Die Teilnehmer diskutieren an drei Tischen Quelle: spdfraktion.de

Die Teilnehmer diskutierten an drei großen Tischen (Foto: spdfraktion.de)

Im Mittelpunkt steht die Frage nach einer Altersvorsorgepflicht für Selbstständige, auch die Kranken- und Arbeitslosenversicherung sind Gegenstände des Papiers. Die SPD beschäftigt sich mit diesen Themen also parallel zum BMAS, denn Partei/Fraktion einerseits und Regierung/Ministerium andererseits bis zu einem gewissen Punkt unabhängig voneinander.

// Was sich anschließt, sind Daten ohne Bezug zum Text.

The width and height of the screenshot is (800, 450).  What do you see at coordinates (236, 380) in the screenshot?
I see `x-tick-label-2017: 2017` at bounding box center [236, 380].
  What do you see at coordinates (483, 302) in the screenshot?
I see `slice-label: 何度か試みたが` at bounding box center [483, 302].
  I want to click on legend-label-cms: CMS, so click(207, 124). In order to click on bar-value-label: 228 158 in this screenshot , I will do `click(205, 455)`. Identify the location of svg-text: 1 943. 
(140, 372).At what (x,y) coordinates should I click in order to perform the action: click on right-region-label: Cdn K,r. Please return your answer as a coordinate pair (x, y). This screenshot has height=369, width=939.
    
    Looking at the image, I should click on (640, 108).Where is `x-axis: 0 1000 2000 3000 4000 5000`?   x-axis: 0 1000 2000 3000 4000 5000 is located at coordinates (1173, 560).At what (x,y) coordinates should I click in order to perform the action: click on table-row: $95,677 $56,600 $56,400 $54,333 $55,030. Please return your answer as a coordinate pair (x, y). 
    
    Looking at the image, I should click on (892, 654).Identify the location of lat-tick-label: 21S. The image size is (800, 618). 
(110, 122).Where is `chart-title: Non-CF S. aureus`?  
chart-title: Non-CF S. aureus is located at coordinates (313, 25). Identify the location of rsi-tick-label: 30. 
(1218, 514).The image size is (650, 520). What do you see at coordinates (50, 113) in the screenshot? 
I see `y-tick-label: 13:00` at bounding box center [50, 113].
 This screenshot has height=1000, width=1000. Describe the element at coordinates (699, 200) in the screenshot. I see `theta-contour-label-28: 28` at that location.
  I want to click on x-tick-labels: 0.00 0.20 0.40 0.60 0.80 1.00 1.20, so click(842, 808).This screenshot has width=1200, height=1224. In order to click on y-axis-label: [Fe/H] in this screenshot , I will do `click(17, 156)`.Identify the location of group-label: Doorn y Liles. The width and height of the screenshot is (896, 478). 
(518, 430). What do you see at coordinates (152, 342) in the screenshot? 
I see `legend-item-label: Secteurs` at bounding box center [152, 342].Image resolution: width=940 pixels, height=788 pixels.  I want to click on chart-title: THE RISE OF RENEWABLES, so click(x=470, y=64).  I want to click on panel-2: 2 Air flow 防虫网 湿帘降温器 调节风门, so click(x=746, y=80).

Das Forum dauerte von 13:30 Uhr bis 16:00 Uhr. Nach Begrüßung durch MdB Dr. Martin Rosemann, dem verantwortlichen Projektleiter („Projekt #NeueZeiten – Arbeits- und Lebensmodelle im Wandel“), sprach auch MdB Christian Flisek, der zugleich Vorsitzender der Arbeitsgruppe Selbstständige in der SPD (AGS) ist. Dritte im Bunde war MdB Birgit Kömpel.

 

Schon für sich ein Erfolg: Selbstständigenverbände stellen Mehrheit der Teilnehmer

Andreas Lutz (VGSD) mit Jörg Zeyßig (BVBC) und MdB Rosemann (Foto: spdfraktion.de)

Andreas Lutz (VGSD) mit Jörg Zeyßig (BVBC) und MdB Rosemann (Foto: spdfraktion.de)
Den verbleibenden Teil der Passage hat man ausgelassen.